Mysterious Genetic Factors Make Adult Skin Automatically Repair and Regenerate Like Newborn Skin

 

The picture shows a regenerated skin wound, and hair follicles can form goose bumps. The green lines are the muscles attached to the regenerated hair so that they can "stand up."

Scientists at Washington State University in the United States have newly discovered a genetic factor that can automatically repair adult skin like newborn baby skin. This discovery is useful for better skin wound treatment and Preventing skin aging is of great significance. This research report was published in the September 29 issue of "eLife". Researchers discovered a genetic factor that acts like a molecular switch in the skin after the first week after the baby is born, controlling how hair follicles are formed. This "molecular switch" is usually closed after the skin is formed, and it remains closed in the skin tissue of adult mice. However, when this genetic factor is activated in special cells in adult mice, the mouse skin can heal wounds without leaving scars. "Transformed skin" can even grow hair, forming tissues similar to human "goose bumps". This ability is not seen in adult scars. Ryan Driscoll, an associate professor in the School of Molecular Biological Sciences at Washington State University, said: “We can use the innate regenerative ability of new skin to transfer this ability to old skin. We have confirmed from the principle and mechanism that this skin Regeneration is feasible."

Compared with other organisms, mammals are not good at regenerative ability. For example, the amphibian salamander can regenerate limbs and skin. The latest research from Wisconsin State University in the United States shows that the mystery of human regenerative function can be realized by studying the early development of the human body. Driscoll said: “We can find inspiration and inspiration from other organisms, but we can also understand the regenerative ability more deeply by observing the changes in our own body. As humans age, the human body will generate new tissues. ." His research team used a new technology called single-cell RNA sequencing to compare genes and cells in the skin of adolescents and adults. In the skin of adolescents at the developmental stage, they found a transcription factor protein called "Lef1". It can bind to DNA and can affect whether genes are turned on and off. Researchers have found that Lef1 and papillary fibrocytes can form cells in papillary dermal tissue, which are located only under the surface of the skin, allowing the skin to maintain tension and youthful appearance.
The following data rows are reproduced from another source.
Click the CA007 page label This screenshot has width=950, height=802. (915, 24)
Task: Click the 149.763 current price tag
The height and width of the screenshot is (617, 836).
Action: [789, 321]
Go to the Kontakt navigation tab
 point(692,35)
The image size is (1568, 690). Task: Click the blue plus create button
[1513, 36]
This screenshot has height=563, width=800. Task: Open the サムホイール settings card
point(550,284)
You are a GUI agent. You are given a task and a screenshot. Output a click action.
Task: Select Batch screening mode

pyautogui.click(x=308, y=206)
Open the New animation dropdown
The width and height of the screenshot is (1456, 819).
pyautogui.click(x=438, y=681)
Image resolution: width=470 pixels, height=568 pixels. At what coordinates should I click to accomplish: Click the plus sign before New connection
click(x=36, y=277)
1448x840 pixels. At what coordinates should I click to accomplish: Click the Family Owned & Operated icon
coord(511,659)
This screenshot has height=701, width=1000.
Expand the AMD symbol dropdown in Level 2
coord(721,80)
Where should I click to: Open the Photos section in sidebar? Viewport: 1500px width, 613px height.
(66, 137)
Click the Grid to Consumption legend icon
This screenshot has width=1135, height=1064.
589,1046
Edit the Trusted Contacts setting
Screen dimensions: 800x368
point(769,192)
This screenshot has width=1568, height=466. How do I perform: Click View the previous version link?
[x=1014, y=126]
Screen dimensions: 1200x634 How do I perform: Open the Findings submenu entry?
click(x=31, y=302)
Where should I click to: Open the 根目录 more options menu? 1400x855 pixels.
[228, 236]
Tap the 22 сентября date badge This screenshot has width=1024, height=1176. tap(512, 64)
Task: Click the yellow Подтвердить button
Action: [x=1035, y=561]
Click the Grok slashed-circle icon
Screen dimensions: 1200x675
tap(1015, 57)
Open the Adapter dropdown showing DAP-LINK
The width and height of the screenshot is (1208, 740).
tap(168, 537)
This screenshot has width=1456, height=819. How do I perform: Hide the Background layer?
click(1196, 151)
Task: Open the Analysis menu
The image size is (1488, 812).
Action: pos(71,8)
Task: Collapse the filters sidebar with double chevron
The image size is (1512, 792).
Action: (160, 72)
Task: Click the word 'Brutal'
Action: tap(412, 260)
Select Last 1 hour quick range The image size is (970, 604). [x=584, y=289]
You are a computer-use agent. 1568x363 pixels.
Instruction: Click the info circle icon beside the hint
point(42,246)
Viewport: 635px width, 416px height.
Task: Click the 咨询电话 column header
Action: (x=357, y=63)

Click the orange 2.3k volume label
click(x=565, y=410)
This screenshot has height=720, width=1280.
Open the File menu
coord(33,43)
When researchers at Washington State University activate Lef1 factor protein on a special area of ​​the skin of adult mice, it can enhance the skin's ability to regenerate wounds, reduce scar formation, and even grow new hair follicles, which can generate goose bump-like tissue. After learning about the academic research of Dr. Michael Langer from Stanford University, Driscoll first came up with the idea of ​​studying the ability of mammals to repair skin early in life. When doctors performed emergency rescue operations in the womb, Langer and his colleagues observed These babies were born without any surgical scars. Driscoll said that there is still a lot of work to be done before the latest research results are applied to human skin, but this is only a basic advancement. With the support of the National Institutes of Health grants, the Wisconsin State University research team will continue to study How Lef1 and other factors repair skin tissue. At the same time, in order to further deepen the research, the Driscoll Laboratory has created an open and searchable network resource for RNA sequence data for other scientists to query online.